[Records contained in a dataset]
== Segment start ==
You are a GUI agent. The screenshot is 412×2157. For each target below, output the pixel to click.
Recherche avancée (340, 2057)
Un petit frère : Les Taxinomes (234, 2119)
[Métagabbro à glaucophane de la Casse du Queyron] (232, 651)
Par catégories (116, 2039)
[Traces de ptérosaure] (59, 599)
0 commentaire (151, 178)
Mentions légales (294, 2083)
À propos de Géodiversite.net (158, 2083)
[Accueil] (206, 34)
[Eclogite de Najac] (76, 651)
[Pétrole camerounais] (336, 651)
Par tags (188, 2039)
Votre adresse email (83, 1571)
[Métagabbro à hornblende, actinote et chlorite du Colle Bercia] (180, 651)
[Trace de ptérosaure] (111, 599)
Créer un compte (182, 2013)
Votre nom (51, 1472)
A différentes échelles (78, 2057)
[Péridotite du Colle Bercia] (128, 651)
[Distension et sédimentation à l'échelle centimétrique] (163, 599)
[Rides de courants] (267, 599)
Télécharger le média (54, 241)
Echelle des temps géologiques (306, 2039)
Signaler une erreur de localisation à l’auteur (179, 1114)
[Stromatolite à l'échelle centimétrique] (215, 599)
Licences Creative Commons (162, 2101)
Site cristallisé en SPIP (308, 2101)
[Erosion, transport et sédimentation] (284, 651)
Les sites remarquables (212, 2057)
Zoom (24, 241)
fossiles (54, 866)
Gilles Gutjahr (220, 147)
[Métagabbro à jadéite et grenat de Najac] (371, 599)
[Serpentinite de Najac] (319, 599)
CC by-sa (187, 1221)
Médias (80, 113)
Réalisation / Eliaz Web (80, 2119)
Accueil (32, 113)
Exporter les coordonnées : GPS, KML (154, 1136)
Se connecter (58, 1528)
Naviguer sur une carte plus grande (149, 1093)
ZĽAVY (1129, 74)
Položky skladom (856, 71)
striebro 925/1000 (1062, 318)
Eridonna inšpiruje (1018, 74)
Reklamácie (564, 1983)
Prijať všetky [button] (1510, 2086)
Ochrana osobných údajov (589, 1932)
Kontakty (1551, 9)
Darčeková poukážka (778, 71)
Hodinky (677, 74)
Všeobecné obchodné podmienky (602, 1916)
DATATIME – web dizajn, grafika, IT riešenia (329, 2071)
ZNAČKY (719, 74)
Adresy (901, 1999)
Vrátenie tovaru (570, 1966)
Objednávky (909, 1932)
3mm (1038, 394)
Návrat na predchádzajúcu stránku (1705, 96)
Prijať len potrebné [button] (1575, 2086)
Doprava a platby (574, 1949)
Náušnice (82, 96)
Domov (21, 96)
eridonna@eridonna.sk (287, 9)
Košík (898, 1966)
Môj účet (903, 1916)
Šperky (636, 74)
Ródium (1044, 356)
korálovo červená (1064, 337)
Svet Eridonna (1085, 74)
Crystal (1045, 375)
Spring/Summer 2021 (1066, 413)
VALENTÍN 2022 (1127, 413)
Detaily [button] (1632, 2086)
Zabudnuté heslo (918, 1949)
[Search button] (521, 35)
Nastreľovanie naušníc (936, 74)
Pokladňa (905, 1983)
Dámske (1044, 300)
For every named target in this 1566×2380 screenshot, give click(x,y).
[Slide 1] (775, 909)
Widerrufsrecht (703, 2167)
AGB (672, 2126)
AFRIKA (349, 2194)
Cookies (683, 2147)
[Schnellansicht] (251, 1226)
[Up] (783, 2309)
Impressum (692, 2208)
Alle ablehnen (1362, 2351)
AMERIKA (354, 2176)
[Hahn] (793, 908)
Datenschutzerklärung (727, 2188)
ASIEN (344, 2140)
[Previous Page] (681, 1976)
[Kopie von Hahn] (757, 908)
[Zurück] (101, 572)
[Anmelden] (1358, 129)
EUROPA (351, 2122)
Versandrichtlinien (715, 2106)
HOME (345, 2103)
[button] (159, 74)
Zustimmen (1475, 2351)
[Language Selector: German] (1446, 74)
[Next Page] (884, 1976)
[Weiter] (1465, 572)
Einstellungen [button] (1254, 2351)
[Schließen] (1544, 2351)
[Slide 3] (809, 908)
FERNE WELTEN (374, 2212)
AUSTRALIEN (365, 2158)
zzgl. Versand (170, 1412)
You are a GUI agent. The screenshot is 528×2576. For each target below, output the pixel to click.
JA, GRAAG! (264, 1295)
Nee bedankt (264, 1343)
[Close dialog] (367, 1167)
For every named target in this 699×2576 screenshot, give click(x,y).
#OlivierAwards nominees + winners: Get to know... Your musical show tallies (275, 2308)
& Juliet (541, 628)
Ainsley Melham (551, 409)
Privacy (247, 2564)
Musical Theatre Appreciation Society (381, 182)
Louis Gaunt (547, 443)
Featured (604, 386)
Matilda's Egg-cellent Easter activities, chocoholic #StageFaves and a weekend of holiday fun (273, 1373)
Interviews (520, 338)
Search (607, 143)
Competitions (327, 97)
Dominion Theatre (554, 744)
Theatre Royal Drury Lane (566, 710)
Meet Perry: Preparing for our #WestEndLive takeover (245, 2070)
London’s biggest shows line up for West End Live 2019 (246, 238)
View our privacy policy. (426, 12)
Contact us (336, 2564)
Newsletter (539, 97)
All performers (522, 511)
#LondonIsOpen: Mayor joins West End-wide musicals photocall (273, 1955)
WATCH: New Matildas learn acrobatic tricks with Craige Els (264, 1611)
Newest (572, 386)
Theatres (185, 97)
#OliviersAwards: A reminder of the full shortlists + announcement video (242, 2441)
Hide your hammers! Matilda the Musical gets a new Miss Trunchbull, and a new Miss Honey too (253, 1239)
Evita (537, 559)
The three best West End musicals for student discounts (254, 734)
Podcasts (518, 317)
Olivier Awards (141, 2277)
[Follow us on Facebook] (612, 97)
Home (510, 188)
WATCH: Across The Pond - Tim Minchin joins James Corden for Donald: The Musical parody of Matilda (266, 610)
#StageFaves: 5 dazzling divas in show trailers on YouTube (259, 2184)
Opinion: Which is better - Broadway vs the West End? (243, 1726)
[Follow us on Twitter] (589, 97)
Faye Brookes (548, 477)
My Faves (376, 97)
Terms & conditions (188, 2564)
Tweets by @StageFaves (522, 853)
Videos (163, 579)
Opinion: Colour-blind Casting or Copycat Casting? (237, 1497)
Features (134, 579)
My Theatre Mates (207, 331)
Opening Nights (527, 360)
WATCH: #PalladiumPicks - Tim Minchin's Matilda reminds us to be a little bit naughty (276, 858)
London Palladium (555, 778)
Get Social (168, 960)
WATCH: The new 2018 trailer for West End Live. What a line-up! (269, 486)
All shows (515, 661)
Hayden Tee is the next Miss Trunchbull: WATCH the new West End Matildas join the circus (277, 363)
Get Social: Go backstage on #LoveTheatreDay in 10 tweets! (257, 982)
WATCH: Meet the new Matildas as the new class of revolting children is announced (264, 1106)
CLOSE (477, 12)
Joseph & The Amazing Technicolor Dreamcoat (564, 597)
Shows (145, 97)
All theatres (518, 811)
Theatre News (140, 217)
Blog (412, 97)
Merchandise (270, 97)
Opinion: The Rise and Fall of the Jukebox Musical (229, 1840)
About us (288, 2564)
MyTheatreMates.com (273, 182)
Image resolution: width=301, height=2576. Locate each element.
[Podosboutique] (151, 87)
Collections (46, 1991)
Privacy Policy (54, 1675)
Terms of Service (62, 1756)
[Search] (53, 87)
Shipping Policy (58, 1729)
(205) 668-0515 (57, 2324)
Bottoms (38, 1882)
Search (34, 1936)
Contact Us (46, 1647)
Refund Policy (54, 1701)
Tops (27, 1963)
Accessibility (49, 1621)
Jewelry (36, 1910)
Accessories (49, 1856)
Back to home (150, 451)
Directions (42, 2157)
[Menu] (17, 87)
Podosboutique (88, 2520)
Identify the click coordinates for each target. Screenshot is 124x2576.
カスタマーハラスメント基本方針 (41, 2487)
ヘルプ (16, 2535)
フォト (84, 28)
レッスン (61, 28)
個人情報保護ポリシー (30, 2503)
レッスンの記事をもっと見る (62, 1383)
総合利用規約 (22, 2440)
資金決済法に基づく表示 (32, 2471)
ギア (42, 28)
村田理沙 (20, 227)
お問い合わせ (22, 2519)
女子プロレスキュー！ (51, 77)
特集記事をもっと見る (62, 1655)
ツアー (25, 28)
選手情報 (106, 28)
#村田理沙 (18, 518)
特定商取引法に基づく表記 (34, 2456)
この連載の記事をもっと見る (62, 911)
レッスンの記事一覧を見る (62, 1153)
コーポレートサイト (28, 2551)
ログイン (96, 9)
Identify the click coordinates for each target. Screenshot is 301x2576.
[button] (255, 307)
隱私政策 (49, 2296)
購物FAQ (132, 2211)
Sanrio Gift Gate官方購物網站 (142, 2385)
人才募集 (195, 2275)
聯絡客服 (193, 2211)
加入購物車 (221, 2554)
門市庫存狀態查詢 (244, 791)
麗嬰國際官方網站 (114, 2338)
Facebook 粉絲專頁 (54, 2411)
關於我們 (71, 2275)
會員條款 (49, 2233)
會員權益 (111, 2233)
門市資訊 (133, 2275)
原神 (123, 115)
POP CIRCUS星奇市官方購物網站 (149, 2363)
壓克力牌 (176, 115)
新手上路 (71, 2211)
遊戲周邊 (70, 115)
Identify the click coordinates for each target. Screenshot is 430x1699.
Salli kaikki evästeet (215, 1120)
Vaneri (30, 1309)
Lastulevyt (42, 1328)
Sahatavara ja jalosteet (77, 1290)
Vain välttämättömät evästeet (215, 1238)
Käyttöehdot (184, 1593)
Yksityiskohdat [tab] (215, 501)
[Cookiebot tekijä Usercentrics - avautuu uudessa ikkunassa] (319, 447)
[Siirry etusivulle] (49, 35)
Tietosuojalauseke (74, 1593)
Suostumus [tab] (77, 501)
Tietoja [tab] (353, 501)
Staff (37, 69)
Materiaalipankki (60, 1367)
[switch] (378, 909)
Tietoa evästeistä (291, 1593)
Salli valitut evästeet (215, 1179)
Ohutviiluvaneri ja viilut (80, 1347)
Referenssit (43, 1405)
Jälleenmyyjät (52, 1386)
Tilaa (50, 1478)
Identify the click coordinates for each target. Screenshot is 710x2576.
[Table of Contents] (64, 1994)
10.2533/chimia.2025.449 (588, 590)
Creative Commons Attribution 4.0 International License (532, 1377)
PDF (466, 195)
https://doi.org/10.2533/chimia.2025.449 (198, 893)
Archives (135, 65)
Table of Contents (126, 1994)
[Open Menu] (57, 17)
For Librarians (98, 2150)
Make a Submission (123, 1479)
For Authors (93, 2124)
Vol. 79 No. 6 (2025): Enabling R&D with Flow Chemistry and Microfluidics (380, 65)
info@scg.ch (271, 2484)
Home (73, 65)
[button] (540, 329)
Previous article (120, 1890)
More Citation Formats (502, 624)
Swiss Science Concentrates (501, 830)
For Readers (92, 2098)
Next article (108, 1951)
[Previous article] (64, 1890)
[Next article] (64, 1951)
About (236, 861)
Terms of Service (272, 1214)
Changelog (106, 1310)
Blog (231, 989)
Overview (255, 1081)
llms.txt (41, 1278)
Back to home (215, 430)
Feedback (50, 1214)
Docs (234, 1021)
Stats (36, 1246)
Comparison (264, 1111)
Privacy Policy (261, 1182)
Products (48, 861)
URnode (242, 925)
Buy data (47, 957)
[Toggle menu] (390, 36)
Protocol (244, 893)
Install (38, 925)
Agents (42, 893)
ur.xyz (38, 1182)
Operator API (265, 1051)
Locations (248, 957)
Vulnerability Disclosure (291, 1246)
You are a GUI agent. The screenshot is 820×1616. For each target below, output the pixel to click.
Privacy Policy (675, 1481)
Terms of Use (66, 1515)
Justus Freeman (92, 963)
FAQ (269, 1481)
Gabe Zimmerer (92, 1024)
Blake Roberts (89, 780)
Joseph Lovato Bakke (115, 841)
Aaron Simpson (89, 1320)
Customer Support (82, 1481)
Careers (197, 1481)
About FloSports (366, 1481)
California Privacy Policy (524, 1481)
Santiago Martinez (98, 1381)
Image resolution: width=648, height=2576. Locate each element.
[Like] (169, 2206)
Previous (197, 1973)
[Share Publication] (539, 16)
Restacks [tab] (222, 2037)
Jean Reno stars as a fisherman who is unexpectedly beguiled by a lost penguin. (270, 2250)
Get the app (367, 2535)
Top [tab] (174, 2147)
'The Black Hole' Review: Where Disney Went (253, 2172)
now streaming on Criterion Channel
== Segment end ==
Exercise details: Proceeding from the line containing "[Schließen] (1544, 2351)" through the line containing "Juliet (541, 628)", transcribe the lines above exactly, both end lines included.

Answer to this problem:
[Schließen] (1544, 2351)
[Slide 3] (809, 908)
FERNE WELTEN (374, 2212)
AUSTRALIEN (365, 2158)
zzgl. Versand (170, 1412)
You are a GUI agent. The screenshot is 528×2576. For each target below, output the pixel to click.
JA, GRAAG! (264, 1295)
Nee bedankt (264, 1343)
[Close dialog] (367, 1167)
For every named target in this 699×2576 screenshot, give click(x,y).
#OlivierAwards nominees + winners: Get to know... Your musical show tallies (275, 2308)
& Juliet (541, 628)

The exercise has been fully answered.